WARNING THIS WILL BE LONG
Had a car accident in 85
Codeine was the pain med when I was release from hosp continuous use till 89
Given PROZAC by a specialist to help with nerve pain in my leg 89-90 not sure which year
Was not told a thing about it being a psych med thought it was a pain killer no info about psych side effects I went nuts had hallucinations. As I had a head injury and was diagnosed with a concussion in 85 I was sent to a head injury clinic in 1990 five years after the accident. I don't think they knew I had been on prozac I did not think it a big deal and never did finish the bottle of pills. I had tests of course lots of them. Was put into a pain clinic and given amitriptyline which stopped the withdrawal but had many side effects. But I could sleep something I had not done in a very long time the pain lessened.

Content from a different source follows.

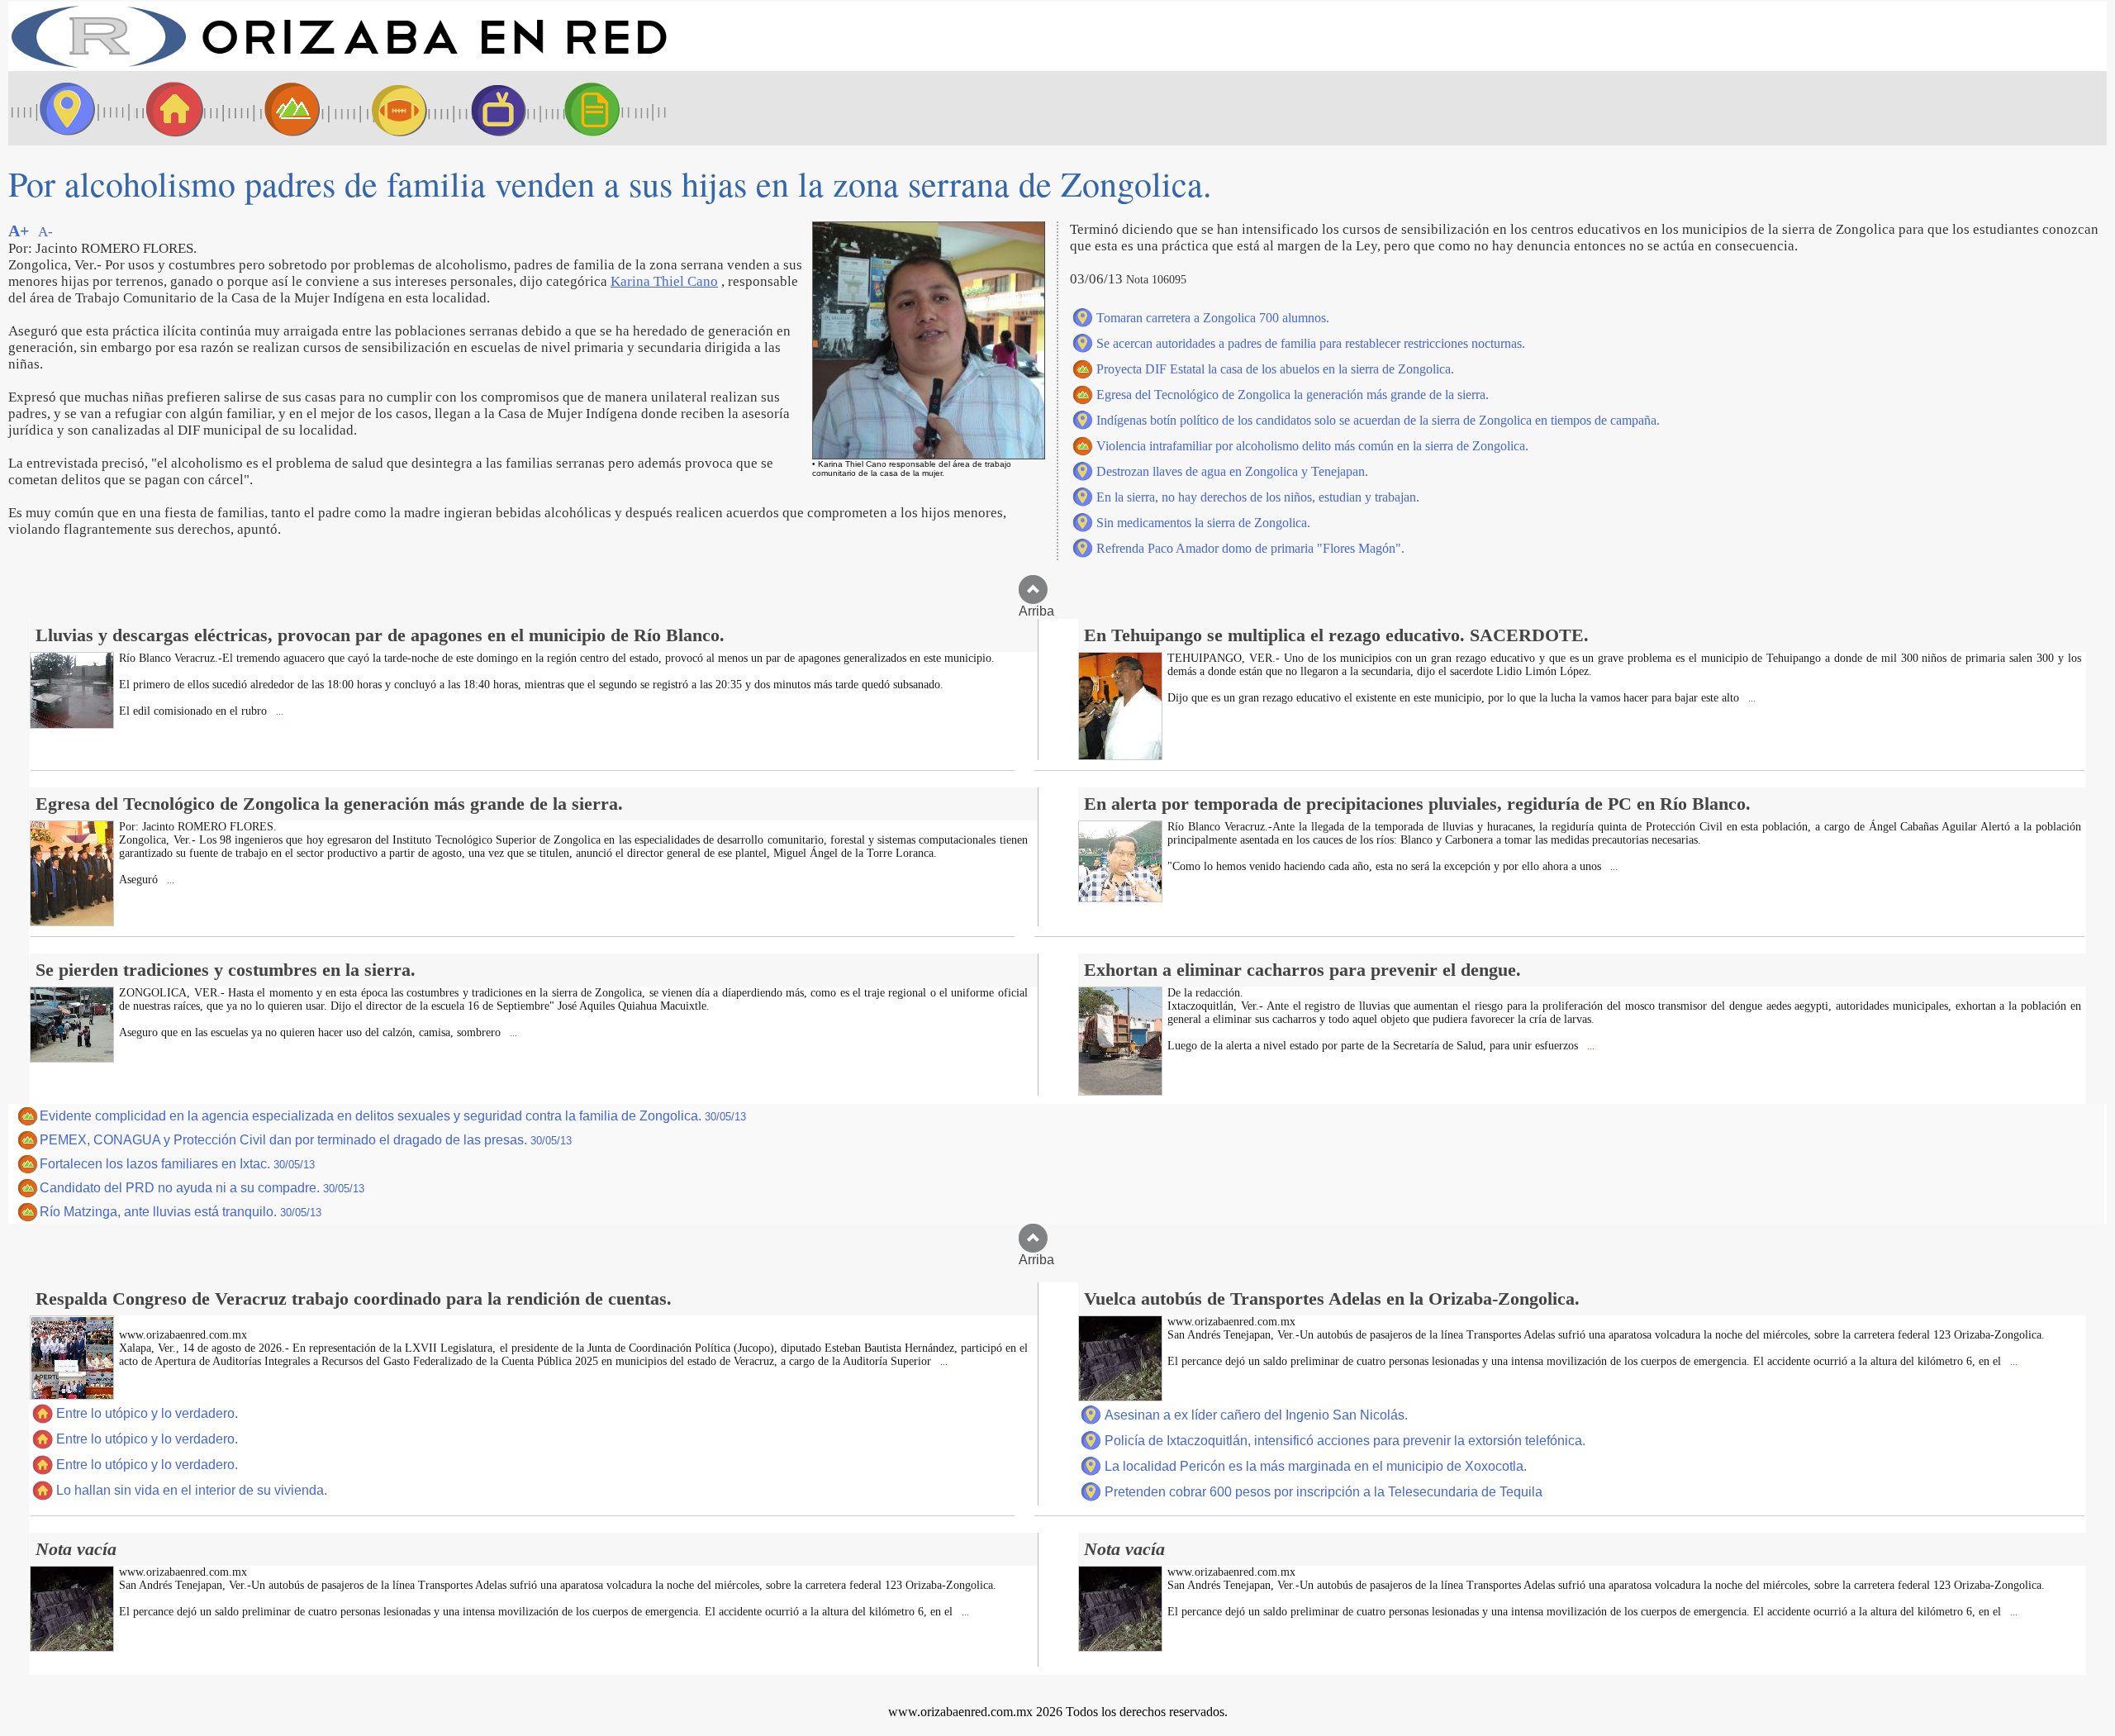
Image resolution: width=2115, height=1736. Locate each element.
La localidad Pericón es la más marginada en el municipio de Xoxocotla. (1316, 1466)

My mother got cancer in 94 they switched my meds to Zoloft to help deal with this pressure as I was her main care giver she died in 96. I stopped zoloft in 96 had withdrawal was put on paxil went nutty quit it ct put on resperidol quit it ct had withdrawal was put on Effexor... 2years later celexa was added 20mg then increased to 40mg huge personality change went wild. Did too fast taper off Celexa 05 as I felt unwell for a long time prior... quit Effexor 150mg ct 07 found ****** 8 months into withdrawal learned some things was banned from there in 08 have kept learning since. there is really not enough room here to put my history but I have a lot of opinions about a lot of things especially any of the drugs mentioned above.
One thing I would like to add here is this tidbit ALL OPIATES INCREASE SEROTONIN it is not a huge jump to being in chronic pain to being put on an ssri/snri and opiates will affect your antidepressants and your thinking.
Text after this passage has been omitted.